*PAGE EXCERPT*
-- Opening Marker --


===Box score===

| Quarter | 1 | 2 | 3 | 4 | Total |
|---|---|---|---|---|---|
| Packers | 3 | 10 | 0 | 3 | 16 |
| NFL All-Stars | 0 | 0 | 7 | 0 | 7 |

===Rosters===
The rosters for both teams included the following starters and reserves:

Starters
| Packers | Position |  | NFL All-Stars |
| Dick Weisgerber | QB |  | Fred Vanzo (Lions) |
| Frank Balazs | FB |  | Johnny Drake (Rams) |
| Jimmy Lawrence | LHB |  | Parker Hall (Rams) |
| Joe Laws | RHB |  | Erny Pinckert (Redskins) |
| Milt Gantenbein | LE |  | Buster Poole (Giants) |
| Allen Moore | RE |  | Perry Schwartz (Dodgers) |
| Ernie Smith | LT |  | Joe Stydahar (Bears) |
| Gust Zarnas | LG |  | Raymond George (Lions) |
| Tom Greenfield | C |  | Byron Gentry (Pirates) |
| Pete Tinsley | RG |  | Bruiser Kinard (Dodgers) |
| Charlie Schultz | RT |  | Mel Hein (Giants) |

Reserves
| Packers | NFL All-Stars |
| Charley Brock; Hank Bruder; Larry Buhler; Larry Craig; Paul Engebretsen; Charles Goldenberg; Arnie Herber; Clarke Hinkle; Don Hutson; Cecil Isbell; Eddie Jankowski; Harry Jacunski; Paul Kell; Russ Letlow; Carl Mulleneaux; Baby Ray; Bud Svendsen; Andy Uram; | Ki Aldrich (Cardinals); Sammy Baugh (Redskins); Jim Benton (Rams); Tony Blazine (Cardinals); Joe Carter (Eagles); Ward Cuff (Giants); Turk Edwards (Redskins); Andy Farkas (Redskins); Frank Filchock (Redskins); Jack Johnson (Lions); Pug Manders (Dodgers); George Musso (Bears); Davey O'Brien (Eagles); Bill Osmanski (Bears); Bill Smith (Cardinals); Orville Tuttle (Giants); |

===Analysis===
After the game, coach Lambeau noted that the game was a good exhibition to see how the younger players on the team would compete against the talent from around the league. Lambeau mentioned that the team's rookies played over half the game, with most of the team showing a willingness to compete. He continued by highlighting the play of Harry Jacunski, Charley Brock, Tom Greenfield, Larry Buhler, among others, while also mentioning his disappointment in Frank Balazs and Charles Schultz. The Green Bay Press-Gazette stated in their summary of the game that the Packers "put on a show for the customers" and that "writers and coaches agree after the game that it was a much better exhibition than the Chicago Bears put on in the first pro bowl game" the prior year. The All-Stars only had a few weeks to train and had never played a game together, which may have contributed to their underachievement.

-- Closing Marker --

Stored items
-- Opening Marker --

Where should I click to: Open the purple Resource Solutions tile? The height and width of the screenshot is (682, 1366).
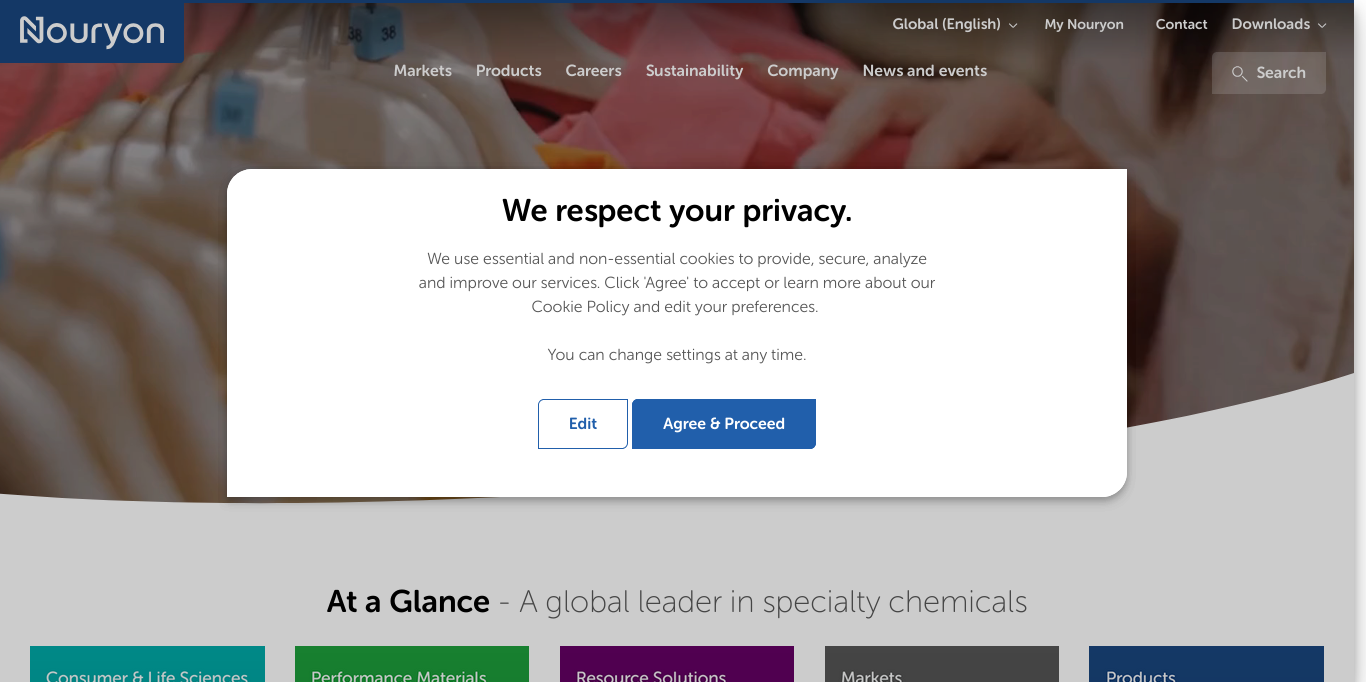pyautogui.click(x=677, y=666)
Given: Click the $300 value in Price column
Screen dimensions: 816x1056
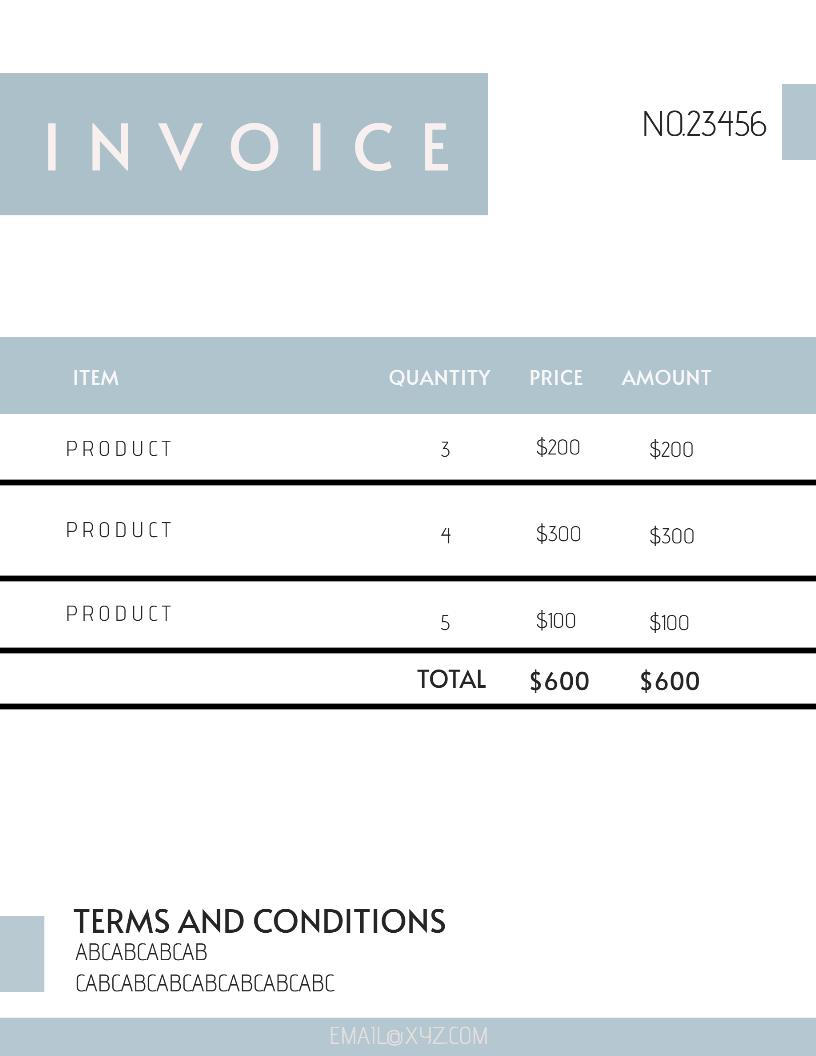Looking at the screenshot, I should 558,534.
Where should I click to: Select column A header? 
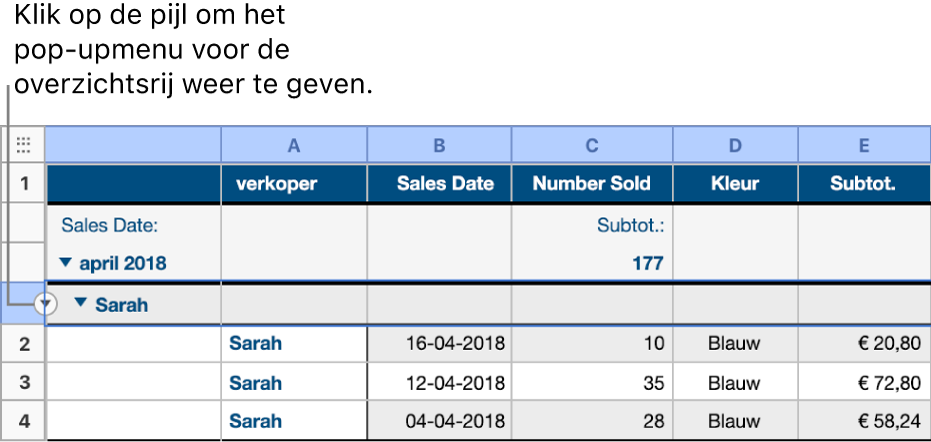click(x=294, y=145)
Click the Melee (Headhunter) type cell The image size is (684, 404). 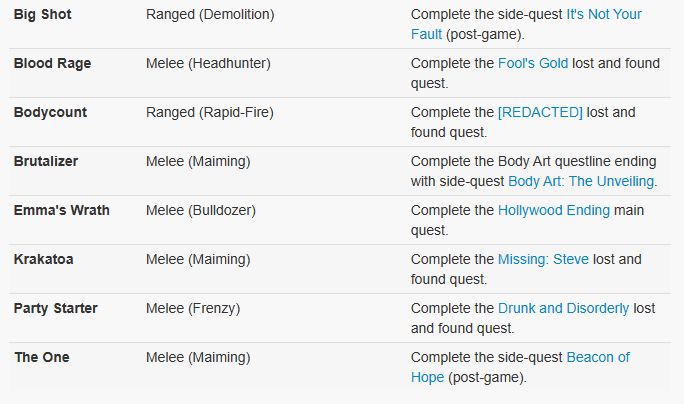coord(208,64)
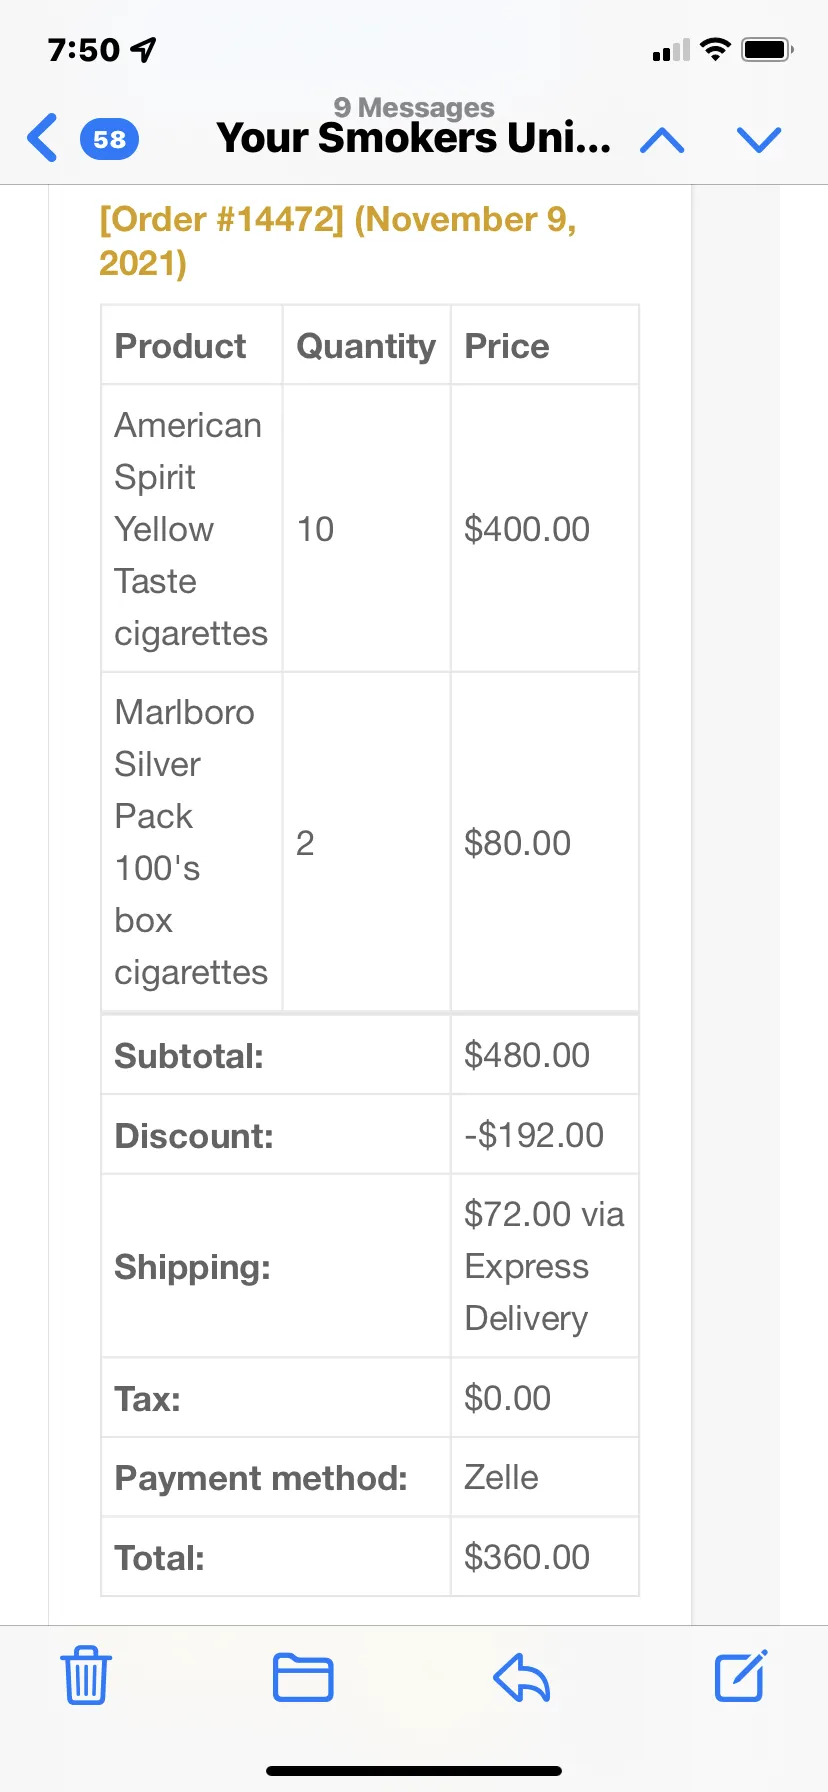Go back using the blue chevron

pyautogui.click(x=43, y=138)
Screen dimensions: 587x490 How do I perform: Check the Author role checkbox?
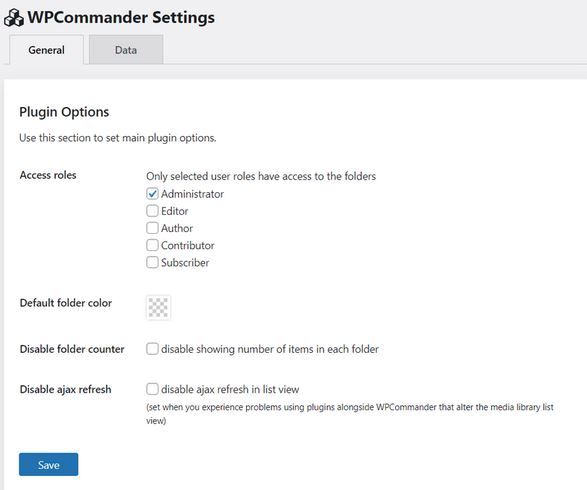coord(152,228)
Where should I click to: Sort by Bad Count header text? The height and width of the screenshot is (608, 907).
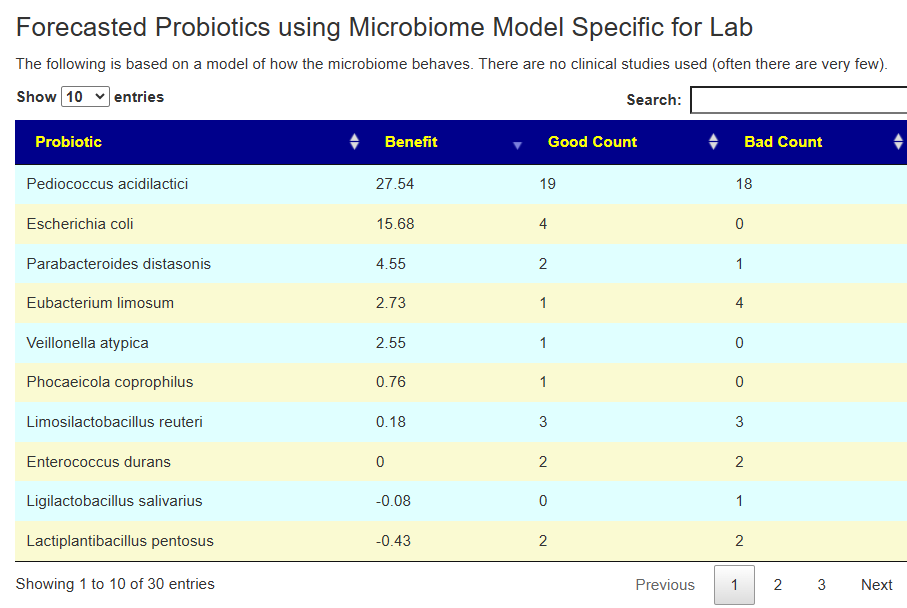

-- Closing Marker --

*SET OF TASKS*
1. Answer these about the Packers versus NFL All-Stars game account:
(a) How many points did the Packers score in the second quarter?
(b) Who started at center for the NFL All-Stars?
(c) How long did the All-Stars have to train before the game?
2. Extend the account of the Packers versus NFL All-Stars game, picking up after its last sentence.

*ACTIVITY ANSWERS*
1.
(a) 10
(b) Byron Gentry (Pirates)
(c) Only a few weeks

2.
==Legacy==
The all-star game format, with the defending league champion playing against a team of all-stars from the remaining teams, was continued for three more years: with a game after the 1940, 1941 and 1942 seasons. The Packers did not win any league championships during this period and thus did not participate as a team in any subsequent all-star games, although some of their players were included in the next three all-star rosters. World War II caused a large impact to the NFL, with the league ending the all-star game after the 1942 NFL season due to wartime travel restrictions. After the 1950 NFL season, the NFL instituted a new all-star game format, called the Pro Bowl. The new format saw two teams being constructed completely of all-stars, with each team having their rosters constructed from players from each conference. This format continued until the 2010s, when the NFL implemented a fantasy draft format for roster construction, removing the conference restrictions. In 2022, the Pro Bowl Games began, with the actual game being replaced by skills competitions and a flag football game.